Exactly the lines from the line containing "The height and width of the screenshot is (1176, 1250)." through the last line of the entries below should appear in the answer, reproduced verbatim.

┌──

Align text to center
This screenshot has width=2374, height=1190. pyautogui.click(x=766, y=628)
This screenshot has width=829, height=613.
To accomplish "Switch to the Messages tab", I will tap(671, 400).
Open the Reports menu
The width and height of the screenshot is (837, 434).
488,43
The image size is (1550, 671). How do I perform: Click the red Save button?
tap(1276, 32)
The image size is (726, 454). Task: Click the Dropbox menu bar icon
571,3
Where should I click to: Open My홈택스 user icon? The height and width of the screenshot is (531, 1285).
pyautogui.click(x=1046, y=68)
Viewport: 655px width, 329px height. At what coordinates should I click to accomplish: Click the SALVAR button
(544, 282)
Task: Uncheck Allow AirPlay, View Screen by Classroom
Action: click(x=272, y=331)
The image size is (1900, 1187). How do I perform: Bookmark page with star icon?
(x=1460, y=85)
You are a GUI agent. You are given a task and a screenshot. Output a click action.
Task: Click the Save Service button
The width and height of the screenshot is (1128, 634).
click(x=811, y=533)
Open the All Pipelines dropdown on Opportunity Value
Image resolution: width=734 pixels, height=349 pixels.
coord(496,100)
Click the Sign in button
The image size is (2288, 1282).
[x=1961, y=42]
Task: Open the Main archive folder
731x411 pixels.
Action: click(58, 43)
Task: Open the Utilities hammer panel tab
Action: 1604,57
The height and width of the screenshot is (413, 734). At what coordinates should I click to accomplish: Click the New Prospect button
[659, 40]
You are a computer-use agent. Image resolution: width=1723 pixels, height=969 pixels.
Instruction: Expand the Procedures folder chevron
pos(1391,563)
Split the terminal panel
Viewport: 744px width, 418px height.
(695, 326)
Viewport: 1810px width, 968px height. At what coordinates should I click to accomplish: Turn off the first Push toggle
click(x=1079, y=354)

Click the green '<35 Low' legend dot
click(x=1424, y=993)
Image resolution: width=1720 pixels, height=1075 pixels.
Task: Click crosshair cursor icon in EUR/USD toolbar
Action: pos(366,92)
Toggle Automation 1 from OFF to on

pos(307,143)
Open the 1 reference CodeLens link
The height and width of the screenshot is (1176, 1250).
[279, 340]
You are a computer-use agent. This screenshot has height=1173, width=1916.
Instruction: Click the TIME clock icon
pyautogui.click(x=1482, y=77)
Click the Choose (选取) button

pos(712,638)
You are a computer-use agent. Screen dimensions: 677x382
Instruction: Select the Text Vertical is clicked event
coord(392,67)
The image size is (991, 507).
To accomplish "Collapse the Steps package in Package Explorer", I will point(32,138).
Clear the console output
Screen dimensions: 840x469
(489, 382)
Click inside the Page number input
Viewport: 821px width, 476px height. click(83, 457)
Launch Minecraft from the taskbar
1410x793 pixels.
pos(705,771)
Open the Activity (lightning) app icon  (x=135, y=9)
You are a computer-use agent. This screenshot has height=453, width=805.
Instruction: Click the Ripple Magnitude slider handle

└──

* **FINAL ANSWER**
The height and width of the screenshot is (1176, 1250).
[279, 340]
You are a computer-use agent. This screenshot has height=1173, width=1916.
Instruction: Click the TIME clock icon
pyautogui.click(x=1482, y=77)
Click the Choose (选取) button

pos(712,638)
You are a computer-use agent. Screen dimensions: 677x382
Instruction: Select the Text Vertical is clicked event
coord(392,67)
The image size is (991, 507).
To accomplish "Collapse the Steps package in Package Explorer", I will point(32,138).
Clear the console output
Screen dimensions: 840x469
(489, 382)
Click inside the Page number input
Viewport: 821px width, 476px height. click(83, 457)
Launch Minecraft from the taskbar
1410x793 pixels.
pos(705,771)
Open the Activity (lightning) app icon  (x=135, y=9)
You are a computer-use agent. This screenshot has height=453, width=805.
Instruction: Click the Ripple Magnitude slider handle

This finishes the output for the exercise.